* _What this task involves_
Write out the rows from their beginning through the line containing "The height and", substituting "bluetooth-icon" for "wifi-icon" and leaving everything else the same.

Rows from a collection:
━━━━━━━━━━━━━━━━
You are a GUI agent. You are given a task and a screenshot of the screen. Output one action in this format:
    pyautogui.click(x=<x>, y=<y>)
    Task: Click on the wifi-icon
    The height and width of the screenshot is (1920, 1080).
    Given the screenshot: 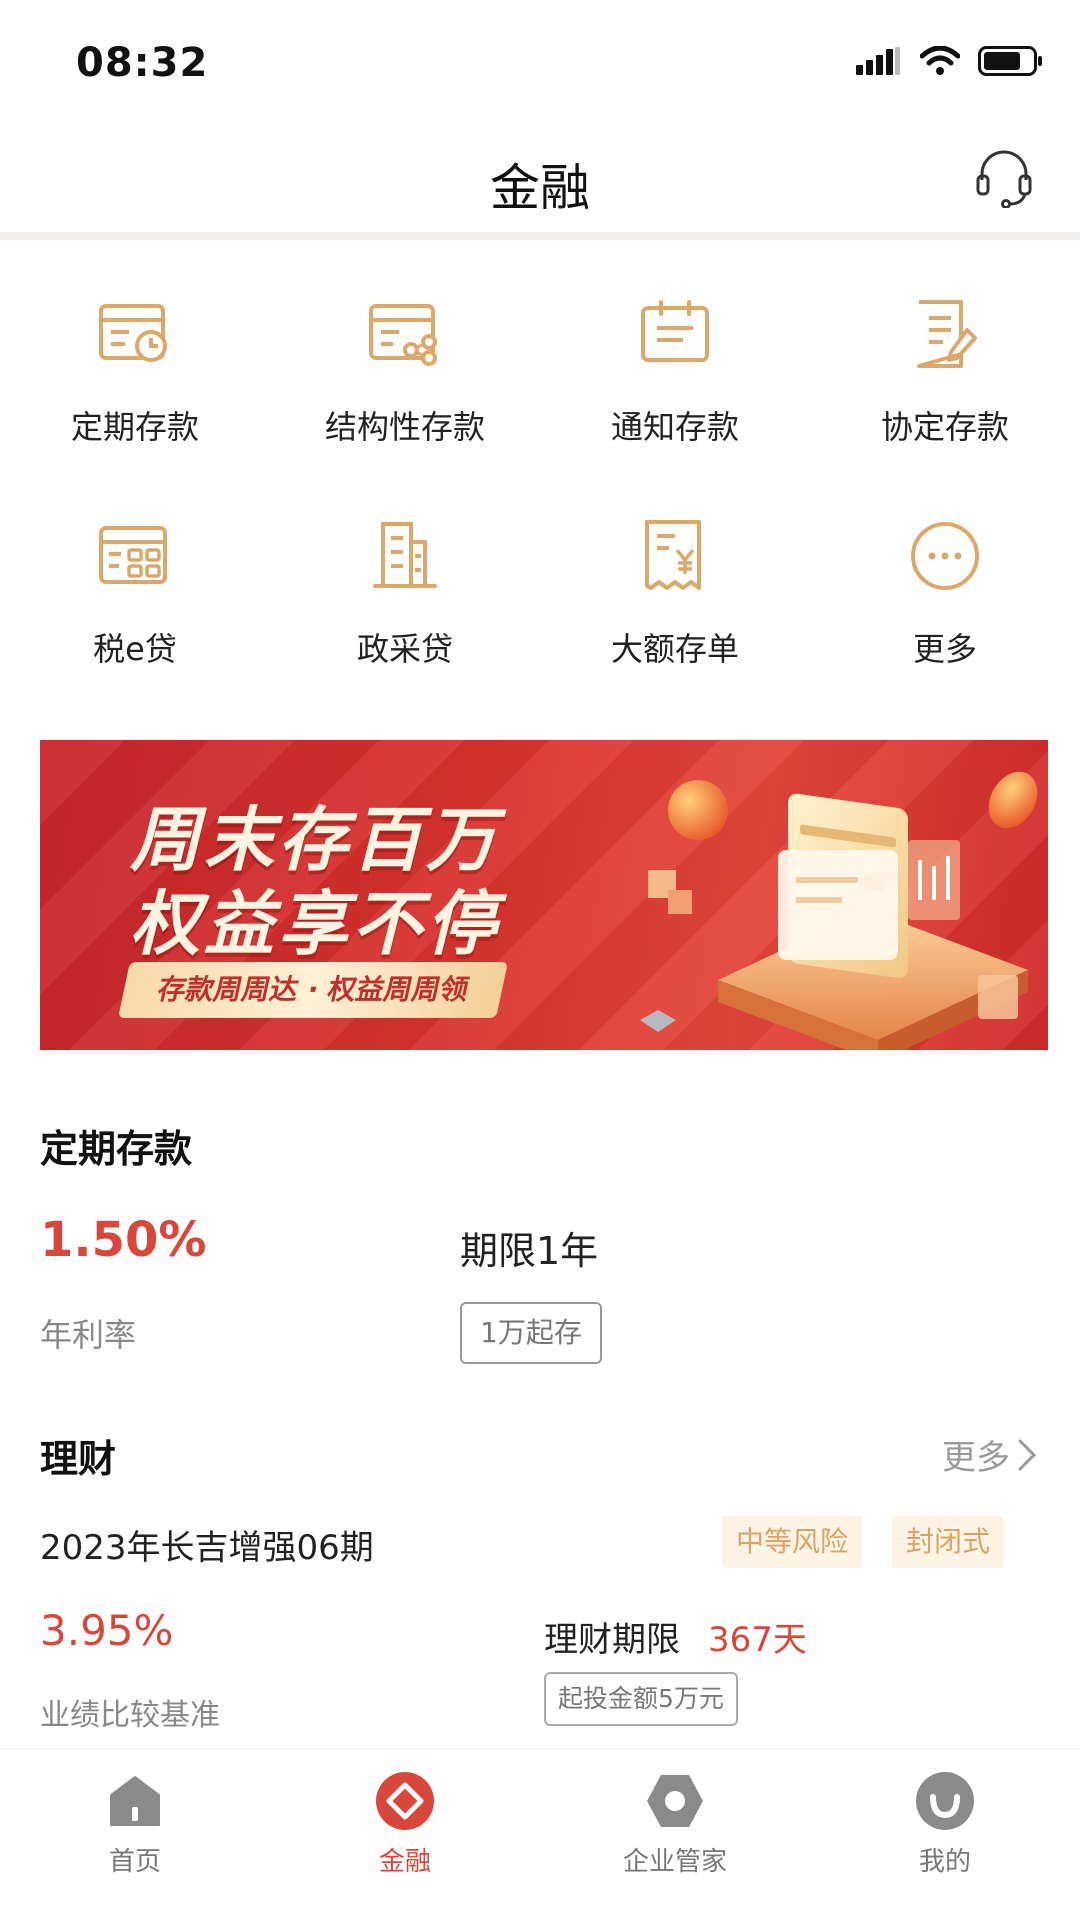 What is the action you would take?
    pyautogui.click(x=940, y=60)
━━━━━━━━━━━━━━━━
* _Result of the task_
You are a GUI agent. You are given a task and a screenshot of the screen. Output one action in this format:
    pyautogui.click(x=<x>, y=<y>)
    Task: Click on the bluetooth-icon
    The height and width of the screenshot is (1920, 1080).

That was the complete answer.